Question 190: A 75-year-old woman undergoes dynamic hip screw fixation for an intertrochanteric femoral fracture. Post-operatively, the tip-apex distance is measured at 32 mm on the anteroposterior and lateral radiographs. What is the significance of this measurement?
A. This is optimal and associated with low risk of screw cut-out
B. This is acceptable but monitoring is required
C. This indicates increased risk of screw cut-out and revision may be needed (Correct Answer)

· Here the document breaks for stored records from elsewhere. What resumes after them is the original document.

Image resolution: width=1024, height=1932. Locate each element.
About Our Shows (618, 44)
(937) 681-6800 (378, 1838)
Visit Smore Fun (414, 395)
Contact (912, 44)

D. This measurement only applies to cannulated screw fixation
E. This indicates the screw is too short
Explanation: ***This indicates increased risk of screw cut-out and revision may be needed***
- The **Tip-Apex Distance (TAD)** is a critical predictor of mechanical failure in proximal femoral fracture fixation, with a measurement **>25 mm** strongly correlating with an increased risk of **screw cut-out**.
- A TAD of 32 mm is significantly above the safe threshold, indicating **suboptimal screw placement** and a high likelihood of fixation failure, potentially requiring **revision surgery**.
*This is optimal and associated with low risk of screw cut-out*
- This statement is incorrect; an **optimal TAD** for dynamic hip screws should be **less than 25 mm** to ensure stable fixation and minimize complications.
- A TAD of 32 mm signifies a **poor prognosis** and a significantly elevated risk of the implant migrating out of the femoral head.
*This is acceptable but monitoring is required*
- A TAD of 32 mm is not considered **acceptable** in orthopedic practice due to the clear evidence linking higher TAD values to **fixation failure**.
- While monitoring is always part of post-operative care, this measurement points to a **specific mechanical risk** that often warrants more than just observation.
*This measurement only applies to cannulated screw fixation*
- The **Tip-Apex Distance (TAD)** was specifically introduced by **Baumgaertner** and is primarily used for **extracapsular femoral fractures** fixed with devices like **dynamic hip screws** or cephalomedullary nails.
- It is less commonly applied to **cannulated screw fixation** for intracapsular femoral neck fractures, where different stability metrics are often used.
*This indicates the screw is too short*
- A high TAD often suggests either the screw is **too short** or, more importantly, **malpositioned** within the femoral head (e.g., placed eccentrically).
- The TAD specifically measures the distance from the screw tip to the apex of the femoral head on two views, reflecting **positional accuracy** rather than just implant length.